Goal:
Which lines in the data below contain the word "perform"? Pull out each of those lines in full.

Dataset entries:
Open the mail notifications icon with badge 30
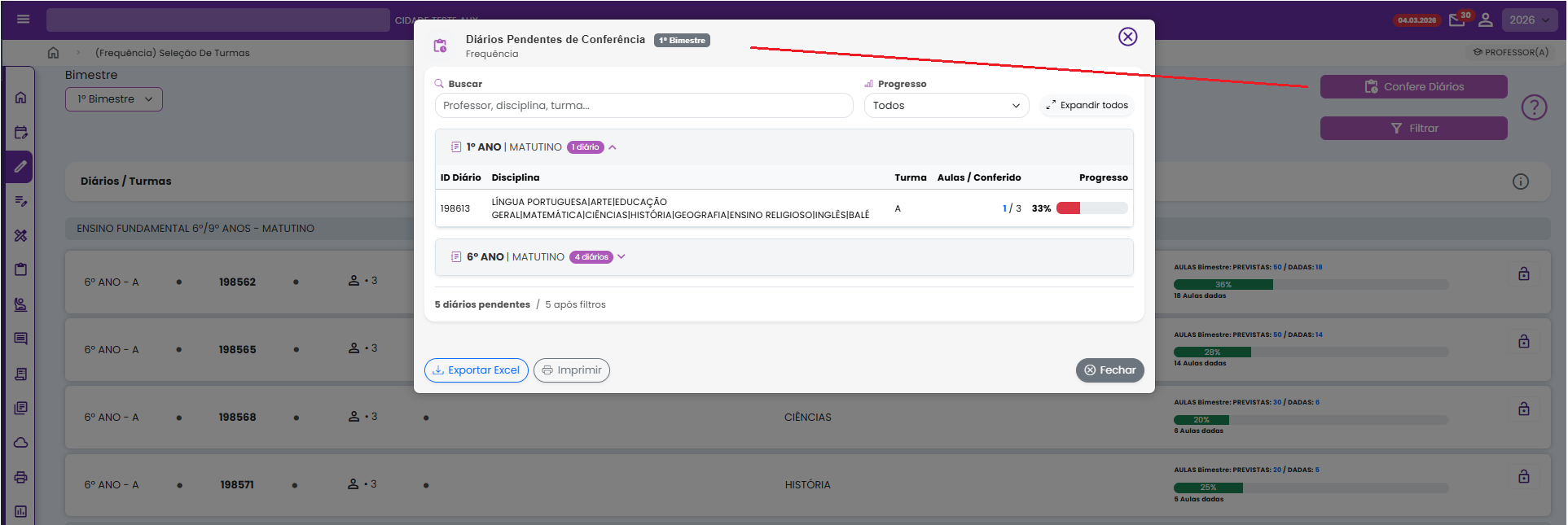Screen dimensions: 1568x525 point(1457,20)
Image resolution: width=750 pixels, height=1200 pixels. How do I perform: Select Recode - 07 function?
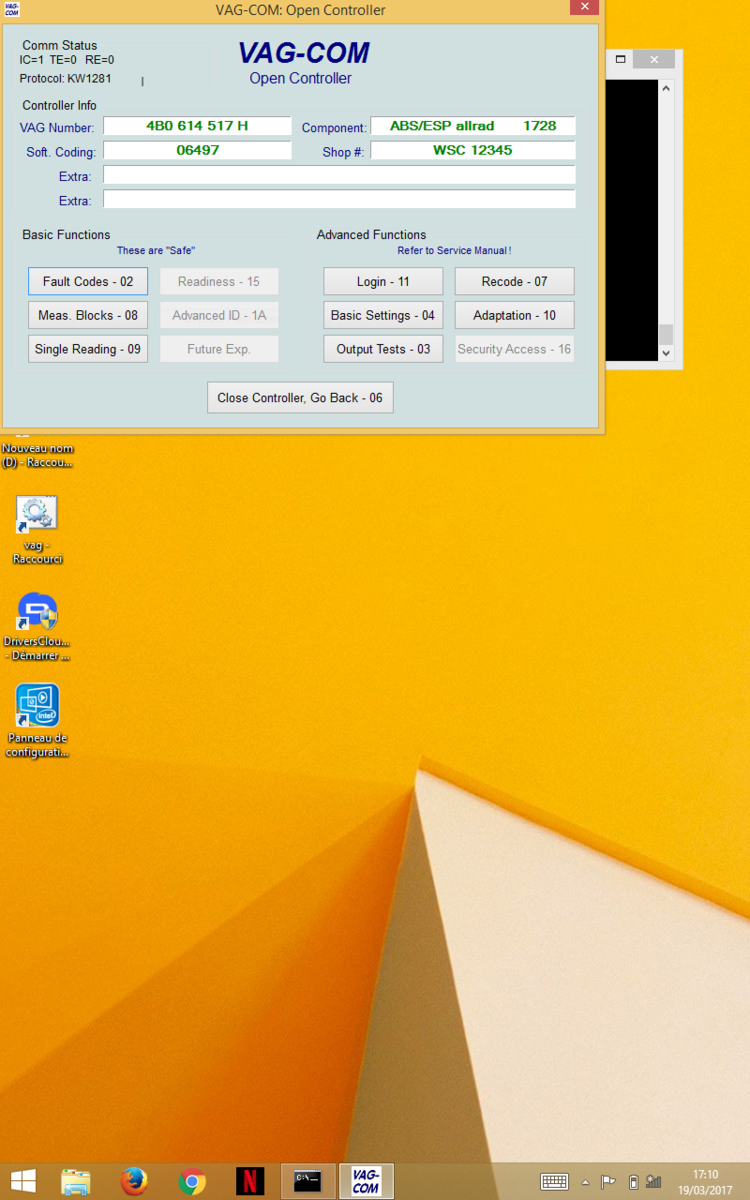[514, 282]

* * *

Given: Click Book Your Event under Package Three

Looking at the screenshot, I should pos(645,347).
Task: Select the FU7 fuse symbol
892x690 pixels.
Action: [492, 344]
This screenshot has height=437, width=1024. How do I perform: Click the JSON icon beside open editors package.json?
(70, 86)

Response to this exercise:
Image resolution: width=750 pixels, height=1200 pixels. How do I perform: Select Recode - 07 function?
This screenshot has height=437, width=1024. How do I perform: Click the JSON icon beside open editors package.json?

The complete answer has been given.